Acerca da teoria geral dos recursos e dos recursos em espécie, assinale a opção correta à luz da legislação e da jurisprudência a eles pertinentes.
- A)O recurso adesivo não poderá ser interposto pelo autor de demanda indenizatória julgada procedente, quando tiver sido arbitrado valor inferior ao que era almejado a título de danos morais, diante da ausência de sucumbência recíproca.
Errada, porque o recurso adesivo pode existir quando há sucumbência recíproca, e a ação com indenização parcialmente acolhida normalmente gera sucumbência parcial para ambas as partes.

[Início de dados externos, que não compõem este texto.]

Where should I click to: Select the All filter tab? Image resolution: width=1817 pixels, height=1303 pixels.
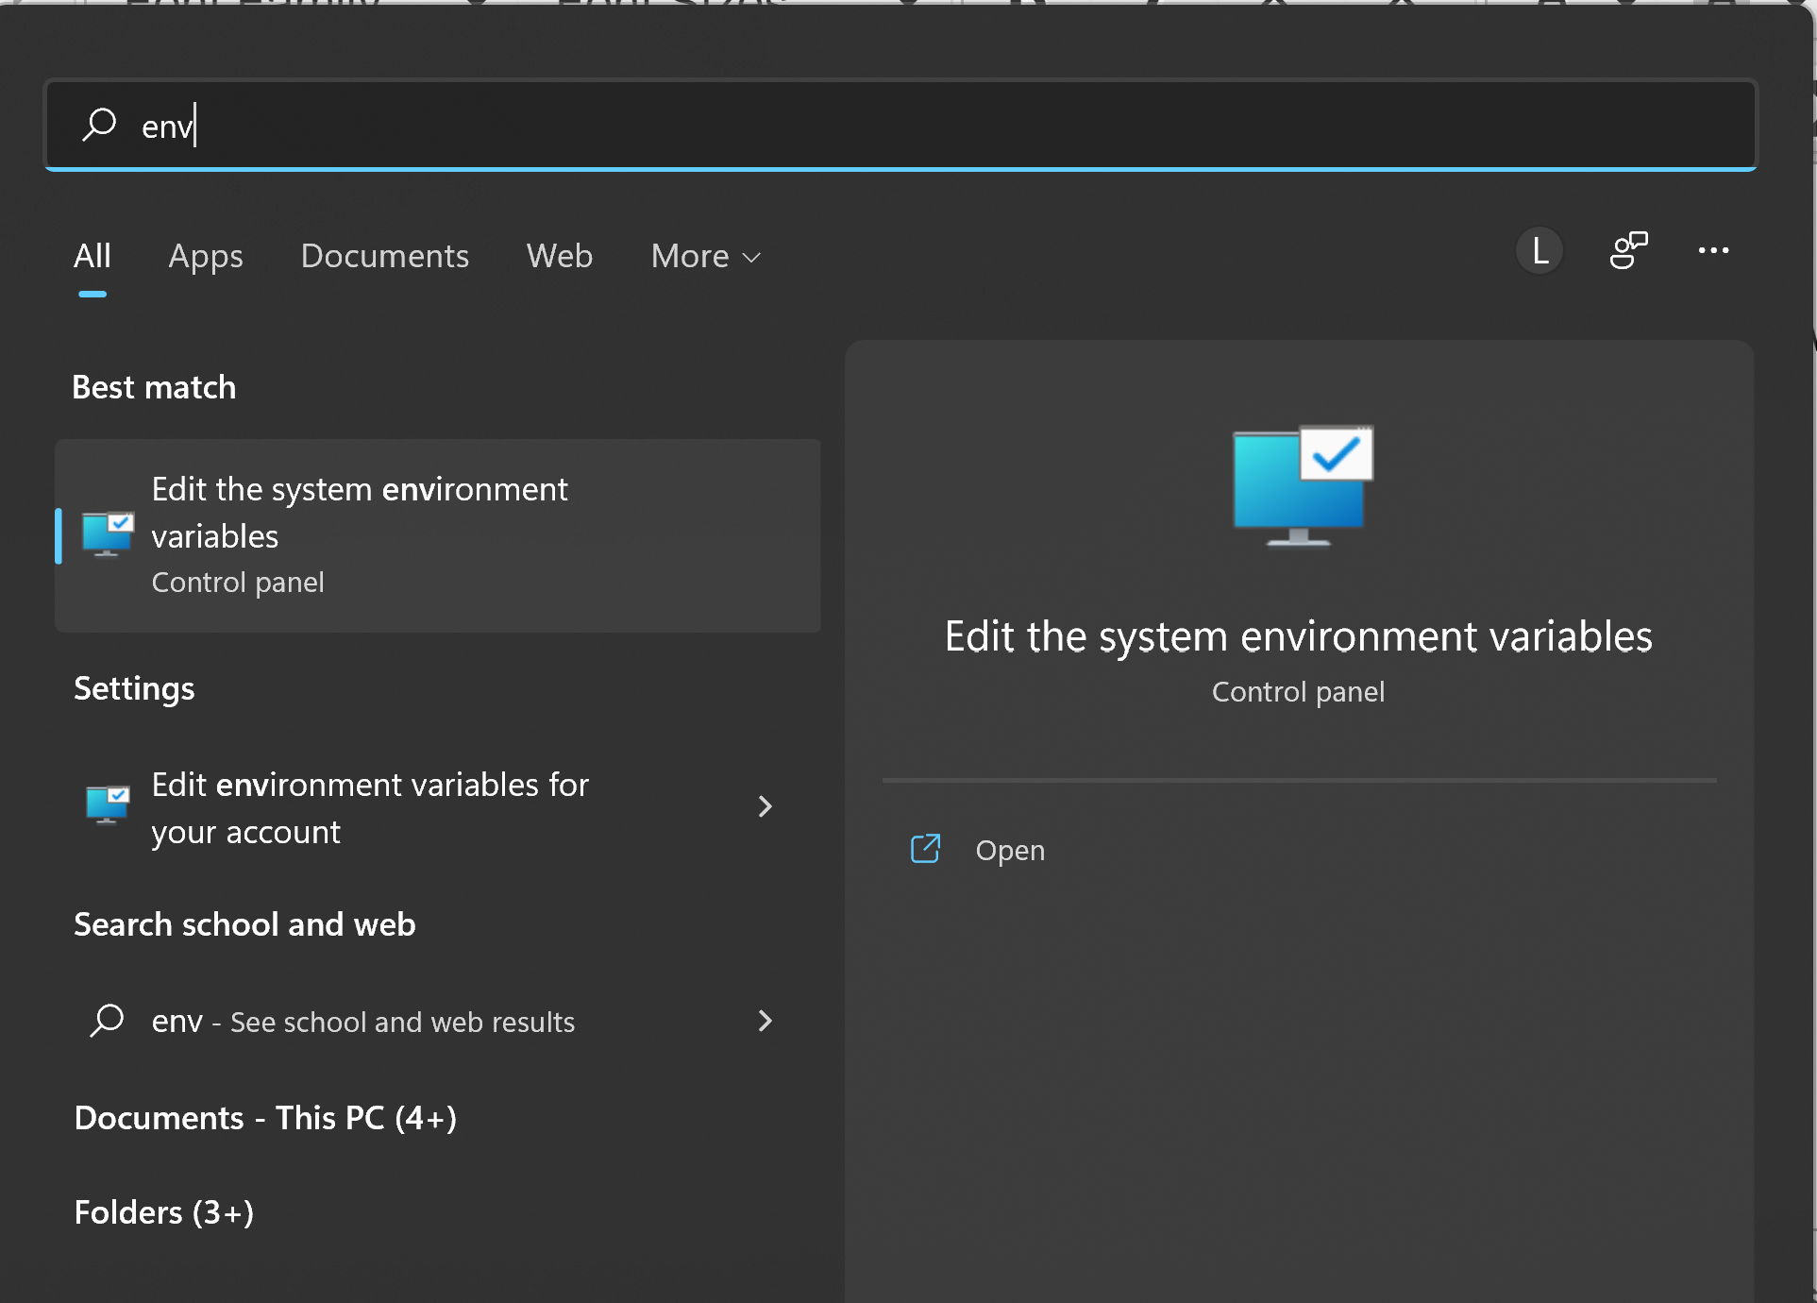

- B)No caso de a Vice-Presidência do Tribunal recorrido, no âmbito do juízo de admissibilidade do recurso extraordinário interposto, negar seguimento ao recurso com base em entendimento firmado sob a sistemática da repercussão geral, será cabível agravo em recurso extraordinário dirigido ao Supremo Tribunal Federal.
Errada, porque a negativa de seguimento fundada em repercussão geral não gera agravo em recurso extraordinário ao STF, mas impugnação prevista na sistemática do CPC, em regra no próprio tribunal de origem.
- C)A legislação processual civil prevê expressamente o cabimento de recurso adesivo nos recursos de apelação, agravo de instrumento, recurso extraordinário, recurso especial e nos embargos de declaração.
Errada, porque o CPC prevê recurso adesivo apenas na apelação, no recurso especial e no recurso extraordinário, não em agravo de instrumento nem em embargos de declaração.
- D)A legitimidade para interpor recurso é reservada às partes do processo, motivo por que não é permitido ao amicus curiae interpor recurso da decisão que julgar o incidente de resolução de demanda repetitiva.
Errada, porque o amicus curiae pode, em hipóteses legais, recorrer da decisão que julga o incidente de resolução de demandas repetitivas, então não fica limitado apenas às partes.
- E)Haverá repercussão geral, requisito de admissibilidade do recurso extraordinário, sempre que o recurso impugnar acórdão que contrariar súmula ou jurisprudência dominante do STF.
Certa, porque o art. 1.035, § 3º, do CPC estabelece que há repercussão geral quando o recurso extraordinário impugna acórdão que contrarie súmula ou jurisprudência dominante do STF.
Gabarito: E
Aqui a ideia central é a repercussão geral no recurso extraordinário. O CPC, no art. 1.035, § 3º, diz expressamente que haverá repercussão geral sempre que o recurso impugnar acórdão que contrarie súmula ou jurisprudência dominante do STF. Então, se o acórdão local bate de frente com a orientação consolidada da Corte, o requisito fica preenchido, sem precisar inventar moda. A lógica é simples: o STF não quer gastar energia com discussão que já está praticamente resolvida por sua própria jurisprudência. Se o tribunal de origem decidiu contra súmula ou jurisprudência dominante, isso já sinaliza relevância jurídica suficiente para o exame extraordinário. Cuidado para não confundir isso com a admissibilidade do recurso lá na origem. A Vice-Presidência do tribunal pode fazer o juízo de admissibilidade, mas quando o tema envolve repercussão geral já firmada, a sistemática processual leva a outros filtros e impugnações internas, não ao caminho automático descrito nas alternativas erradas. Por isso, a letra E está correta: a própria lei prevê repercussão geral nesse cenário. As demais alternativas tropeçam em pontos clássicos de prova, como cabimento de recurso adesivo, legitimidade do amicus curiae e o recurso adequado contra a negativa de seguimento no tribunal de origem.